**** Records for this task ****

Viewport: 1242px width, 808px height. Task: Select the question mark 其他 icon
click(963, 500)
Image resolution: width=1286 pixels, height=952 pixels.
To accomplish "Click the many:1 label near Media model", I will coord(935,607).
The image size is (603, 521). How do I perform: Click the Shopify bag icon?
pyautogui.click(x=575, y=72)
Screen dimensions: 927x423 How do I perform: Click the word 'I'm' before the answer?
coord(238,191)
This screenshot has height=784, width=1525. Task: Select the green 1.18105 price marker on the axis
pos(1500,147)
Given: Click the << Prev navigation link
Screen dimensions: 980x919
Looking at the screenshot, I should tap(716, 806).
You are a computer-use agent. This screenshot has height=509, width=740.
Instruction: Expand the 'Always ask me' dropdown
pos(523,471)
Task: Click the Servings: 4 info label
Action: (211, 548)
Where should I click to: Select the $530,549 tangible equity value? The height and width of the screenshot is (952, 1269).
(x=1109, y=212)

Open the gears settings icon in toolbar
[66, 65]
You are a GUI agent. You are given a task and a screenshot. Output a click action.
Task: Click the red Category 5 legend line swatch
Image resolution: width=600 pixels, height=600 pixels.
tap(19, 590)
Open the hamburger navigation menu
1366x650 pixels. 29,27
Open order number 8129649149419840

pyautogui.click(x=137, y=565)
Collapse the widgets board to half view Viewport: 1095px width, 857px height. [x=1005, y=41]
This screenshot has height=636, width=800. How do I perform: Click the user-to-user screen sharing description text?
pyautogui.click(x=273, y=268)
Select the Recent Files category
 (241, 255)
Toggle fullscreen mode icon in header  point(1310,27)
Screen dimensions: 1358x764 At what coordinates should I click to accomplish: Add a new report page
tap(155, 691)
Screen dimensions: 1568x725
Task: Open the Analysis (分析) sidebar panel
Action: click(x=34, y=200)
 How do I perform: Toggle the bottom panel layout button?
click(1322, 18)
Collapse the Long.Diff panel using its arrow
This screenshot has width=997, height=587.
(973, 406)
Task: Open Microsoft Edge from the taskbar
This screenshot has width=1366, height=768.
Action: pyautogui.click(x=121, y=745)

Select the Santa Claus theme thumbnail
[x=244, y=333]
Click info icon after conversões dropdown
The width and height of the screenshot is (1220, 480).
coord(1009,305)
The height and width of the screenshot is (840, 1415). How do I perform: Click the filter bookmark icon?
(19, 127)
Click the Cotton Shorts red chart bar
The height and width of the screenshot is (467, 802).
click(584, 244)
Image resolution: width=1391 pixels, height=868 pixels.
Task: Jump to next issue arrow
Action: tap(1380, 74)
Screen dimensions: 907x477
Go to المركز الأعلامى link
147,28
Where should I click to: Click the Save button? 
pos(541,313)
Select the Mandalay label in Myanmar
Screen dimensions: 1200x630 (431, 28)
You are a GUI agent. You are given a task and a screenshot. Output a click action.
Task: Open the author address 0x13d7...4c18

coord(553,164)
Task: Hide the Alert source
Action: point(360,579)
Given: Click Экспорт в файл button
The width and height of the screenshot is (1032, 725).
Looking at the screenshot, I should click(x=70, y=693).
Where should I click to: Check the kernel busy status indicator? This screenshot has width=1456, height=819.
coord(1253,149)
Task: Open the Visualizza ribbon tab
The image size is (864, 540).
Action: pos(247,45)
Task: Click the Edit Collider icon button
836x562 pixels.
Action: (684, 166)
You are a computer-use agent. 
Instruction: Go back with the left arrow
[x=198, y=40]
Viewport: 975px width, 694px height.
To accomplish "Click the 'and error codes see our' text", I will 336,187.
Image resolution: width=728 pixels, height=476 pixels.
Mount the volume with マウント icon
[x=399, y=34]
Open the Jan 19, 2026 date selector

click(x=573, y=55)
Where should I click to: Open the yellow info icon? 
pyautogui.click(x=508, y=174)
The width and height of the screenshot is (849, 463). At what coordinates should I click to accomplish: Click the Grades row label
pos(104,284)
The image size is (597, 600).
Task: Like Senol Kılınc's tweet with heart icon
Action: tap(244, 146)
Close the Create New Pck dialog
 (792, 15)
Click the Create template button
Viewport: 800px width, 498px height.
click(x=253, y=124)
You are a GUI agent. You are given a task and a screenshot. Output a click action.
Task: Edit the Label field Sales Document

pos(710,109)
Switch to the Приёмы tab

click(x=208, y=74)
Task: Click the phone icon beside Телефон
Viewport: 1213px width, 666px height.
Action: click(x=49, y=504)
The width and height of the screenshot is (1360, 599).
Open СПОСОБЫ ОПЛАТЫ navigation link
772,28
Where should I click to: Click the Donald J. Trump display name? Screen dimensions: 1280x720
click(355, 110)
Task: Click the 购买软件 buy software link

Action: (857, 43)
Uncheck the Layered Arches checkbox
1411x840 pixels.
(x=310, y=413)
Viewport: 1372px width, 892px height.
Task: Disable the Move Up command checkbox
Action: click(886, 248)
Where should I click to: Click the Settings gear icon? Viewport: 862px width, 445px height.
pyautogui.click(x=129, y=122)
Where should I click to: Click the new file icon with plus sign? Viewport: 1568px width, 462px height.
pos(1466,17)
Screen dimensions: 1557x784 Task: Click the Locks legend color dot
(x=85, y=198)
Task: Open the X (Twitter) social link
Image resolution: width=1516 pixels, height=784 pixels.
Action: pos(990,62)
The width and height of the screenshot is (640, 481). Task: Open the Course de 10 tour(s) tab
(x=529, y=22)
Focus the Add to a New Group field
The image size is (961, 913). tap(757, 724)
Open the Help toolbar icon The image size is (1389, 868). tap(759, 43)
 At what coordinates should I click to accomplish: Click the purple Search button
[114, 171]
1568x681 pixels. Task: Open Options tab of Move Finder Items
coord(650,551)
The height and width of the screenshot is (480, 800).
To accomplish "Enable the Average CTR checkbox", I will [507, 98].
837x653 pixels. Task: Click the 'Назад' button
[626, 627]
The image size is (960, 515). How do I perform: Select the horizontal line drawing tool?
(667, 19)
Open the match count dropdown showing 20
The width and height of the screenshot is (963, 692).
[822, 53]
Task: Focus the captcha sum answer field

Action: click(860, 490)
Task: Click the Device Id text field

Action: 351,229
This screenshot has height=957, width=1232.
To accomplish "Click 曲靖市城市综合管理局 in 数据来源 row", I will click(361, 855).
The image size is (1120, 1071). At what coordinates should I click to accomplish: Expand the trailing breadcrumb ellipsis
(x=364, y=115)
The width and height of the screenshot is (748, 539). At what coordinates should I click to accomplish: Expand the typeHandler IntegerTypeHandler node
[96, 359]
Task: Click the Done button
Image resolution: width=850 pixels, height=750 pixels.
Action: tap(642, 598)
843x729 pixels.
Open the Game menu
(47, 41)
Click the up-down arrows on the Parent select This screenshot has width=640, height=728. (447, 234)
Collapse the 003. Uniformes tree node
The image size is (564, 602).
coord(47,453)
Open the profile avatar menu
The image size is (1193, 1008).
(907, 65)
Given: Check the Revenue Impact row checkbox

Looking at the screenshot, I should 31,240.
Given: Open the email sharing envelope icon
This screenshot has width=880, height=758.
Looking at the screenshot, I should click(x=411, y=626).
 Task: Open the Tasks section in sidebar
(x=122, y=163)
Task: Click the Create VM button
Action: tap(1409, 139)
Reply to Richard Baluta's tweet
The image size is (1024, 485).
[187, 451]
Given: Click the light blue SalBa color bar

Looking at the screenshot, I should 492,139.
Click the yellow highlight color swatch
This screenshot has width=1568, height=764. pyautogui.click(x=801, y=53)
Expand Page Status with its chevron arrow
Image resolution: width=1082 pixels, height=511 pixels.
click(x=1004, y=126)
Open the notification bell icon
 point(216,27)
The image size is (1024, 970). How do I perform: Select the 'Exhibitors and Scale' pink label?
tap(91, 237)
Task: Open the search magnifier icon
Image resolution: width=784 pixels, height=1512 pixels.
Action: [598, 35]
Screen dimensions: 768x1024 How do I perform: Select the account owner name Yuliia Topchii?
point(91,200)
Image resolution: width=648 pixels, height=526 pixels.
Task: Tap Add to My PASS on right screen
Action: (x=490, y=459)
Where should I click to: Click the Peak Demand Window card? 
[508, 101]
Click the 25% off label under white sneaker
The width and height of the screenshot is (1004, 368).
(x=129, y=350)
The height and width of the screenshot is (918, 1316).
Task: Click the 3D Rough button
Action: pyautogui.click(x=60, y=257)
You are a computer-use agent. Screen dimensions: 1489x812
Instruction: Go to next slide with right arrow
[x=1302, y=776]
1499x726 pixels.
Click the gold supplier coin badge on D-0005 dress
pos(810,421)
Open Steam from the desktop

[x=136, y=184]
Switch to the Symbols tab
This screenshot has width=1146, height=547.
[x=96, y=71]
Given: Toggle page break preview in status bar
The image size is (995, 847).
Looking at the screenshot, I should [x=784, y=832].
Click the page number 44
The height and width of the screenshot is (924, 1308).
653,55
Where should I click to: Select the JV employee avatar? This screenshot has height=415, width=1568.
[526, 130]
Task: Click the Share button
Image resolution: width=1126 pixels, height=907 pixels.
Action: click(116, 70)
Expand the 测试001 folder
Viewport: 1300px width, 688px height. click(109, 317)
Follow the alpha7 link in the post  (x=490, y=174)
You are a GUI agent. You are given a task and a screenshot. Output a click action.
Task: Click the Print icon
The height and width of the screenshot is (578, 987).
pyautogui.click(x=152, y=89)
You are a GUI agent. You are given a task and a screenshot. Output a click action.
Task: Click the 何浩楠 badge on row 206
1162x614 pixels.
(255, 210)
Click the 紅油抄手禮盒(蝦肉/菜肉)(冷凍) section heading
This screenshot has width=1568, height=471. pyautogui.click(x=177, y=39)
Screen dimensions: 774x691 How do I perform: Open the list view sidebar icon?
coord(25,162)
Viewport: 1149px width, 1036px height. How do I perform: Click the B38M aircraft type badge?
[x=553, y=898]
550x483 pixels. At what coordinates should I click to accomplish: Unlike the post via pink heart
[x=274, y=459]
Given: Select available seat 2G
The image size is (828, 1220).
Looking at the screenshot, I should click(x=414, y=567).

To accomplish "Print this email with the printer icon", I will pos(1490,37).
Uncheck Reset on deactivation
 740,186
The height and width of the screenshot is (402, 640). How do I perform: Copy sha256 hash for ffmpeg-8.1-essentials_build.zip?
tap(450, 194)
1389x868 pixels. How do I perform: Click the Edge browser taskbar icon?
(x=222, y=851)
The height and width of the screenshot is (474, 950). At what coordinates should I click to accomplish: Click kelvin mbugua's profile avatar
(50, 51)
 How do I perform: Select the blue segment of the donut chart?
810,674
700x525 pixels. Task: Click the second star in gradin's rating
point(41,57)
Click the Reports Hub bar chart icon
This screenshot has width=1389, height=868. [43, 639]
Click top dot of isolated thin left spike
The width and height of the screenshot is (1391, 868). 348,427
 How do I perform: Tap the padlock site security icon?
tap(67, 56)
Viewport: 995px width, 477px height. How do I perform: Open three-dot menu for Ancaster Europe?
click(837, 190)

****

» **What is needed**
Lay out everything from the beginning of the material down to the line containing "Action: (211, 548)" as a numbered list, leaving out any blank lines.

» **Solution below**
1. Viewport: 1242px width, 808px height. Task: Select the question mark 其他 icon
2. click(963, 500)
3. Image resolution: width=1286 pixels, height=952 pixels.
4. To accomplish "Click the many:1 label near Media model", I will coord(935,607).
5. The image size is (603, 521). How do I perform: Click the Shopify bag icon?
6. pyautogui.click(x=575, y=72)
7. Screen dimensions: 927x423 How do I perform: Click the word 'I'm' before the answer?
8. coord(238,191)
9. This screenshot has height=784, width=1525. Task: Select the green 1.18105 price marker on the axis
10. pos(1500,147)
11. Given: Click the << Prev navigation link
12. Screen dimensions: 980x919
13. Looking at the screenshot, I should tap(716, 806).
14. You are a computer-use agent. This screenshot has height=509, width=740.
15. Instruction: Expand the 'Always ask me' dropdown
16. pos(523,471)
17. Task: Click the Servings: 4 info label
18. Action: (211, 548)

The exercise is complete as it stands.